Agora vocês me perguntariam: “Mas Yuri, A Trama do Casamento é um livro machista como os romances de casamento da Jane Austen que a Madeleine estuda?”. Bom, vocês podem achar que não, mas a resposta é sim. Primeiro porque, realmente, não resta nada à Madeleine a não ser escolher um dos dois e sofrer na mão de sua escolha pro resto da vida, e isso nem o “kit da jovem solteira” salva (vocês vão saber do que eu estou falando se lerem o livro). Segundo que ela nem é, propriamente falando, a protagonista do livro, já que o Eugenides dedica mais páginas aos dois pretendentes do que à própria Madeleine. Terceiro porque a moral do livro é essa: mesmo que você seja uma mulé super descolada e antenada à opressão feminina nesse mundo louco, você tá presa para sempre nessa vidinha e consciência nenhuma vai te libertar. Pelo menos foi isso que eu entendi. Eugenides, esse malévolo…

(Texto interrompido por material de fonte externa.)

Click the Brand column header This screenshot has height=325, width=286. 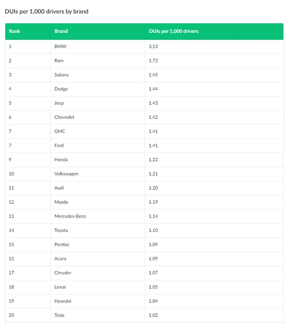[61, 31]
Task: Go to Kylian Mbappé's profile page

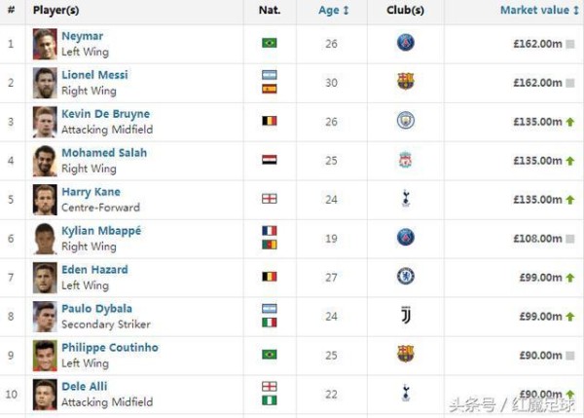Action: click(x=101, y=231)
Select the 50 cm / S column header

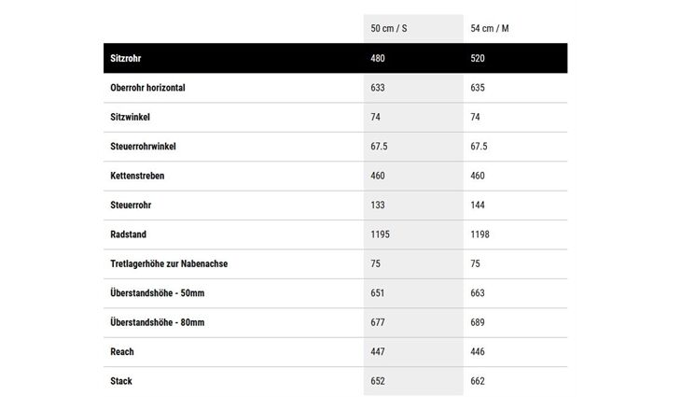389,28
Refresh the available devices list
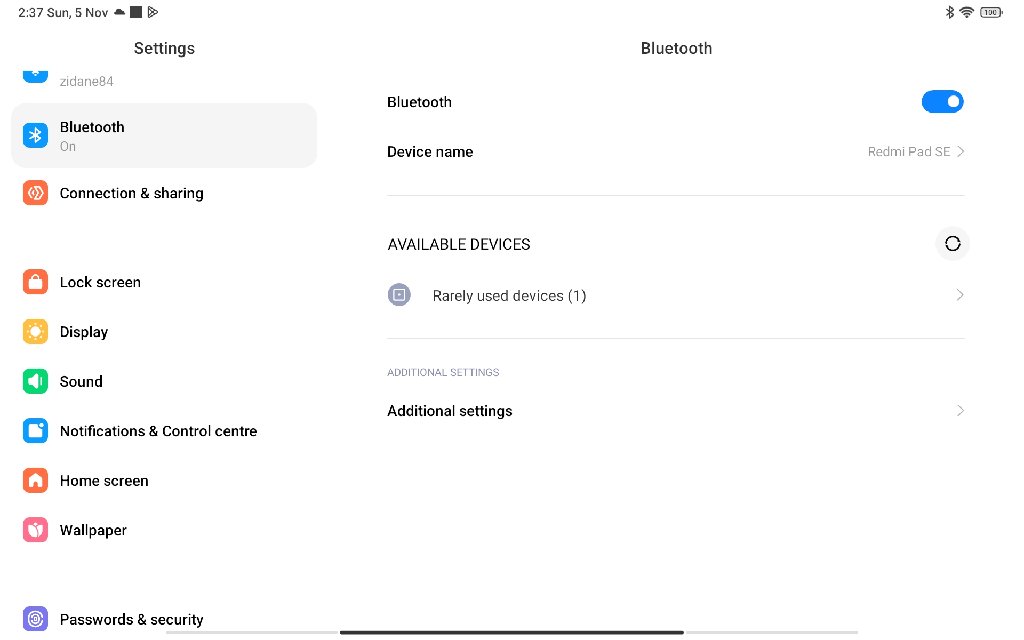The image size is (1024, 640). click(x=953, y=244)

Esse projeto gráfico da Companhia das Letras valoriza na capa o apelo pop do livro, já que é um livro pop mesmo, pra garotadinha curtir numa boa, sem neurose, e porque afinal, que garotinha de 17 anos metida a alternativa não ama os filmes da Sofia Coppola a começar pelo Encontros e Desencontros e a terminar pelas Virgens Suicidas? Sério, é um livro bacanasso de ler, e eu li nas minhas férias e devo dizer que essa resma passou rápido. O formato do livro é grande e tem papel pólen de gramatura leve e fonte Electra. Um livro bem charmoso, resumindo. E a lombada não é dessa cor, mas é esse fúscia/púrpura da palavra “casamento”, dando a impressão, uma vez na estante, que você é fã de Rosamund Pilcher e Nora Roberts. Boa sorte, então!
Comentário final: 438 páginas grandes. Desloca o maxilar pra ficar falando engraçado pro resto da vida.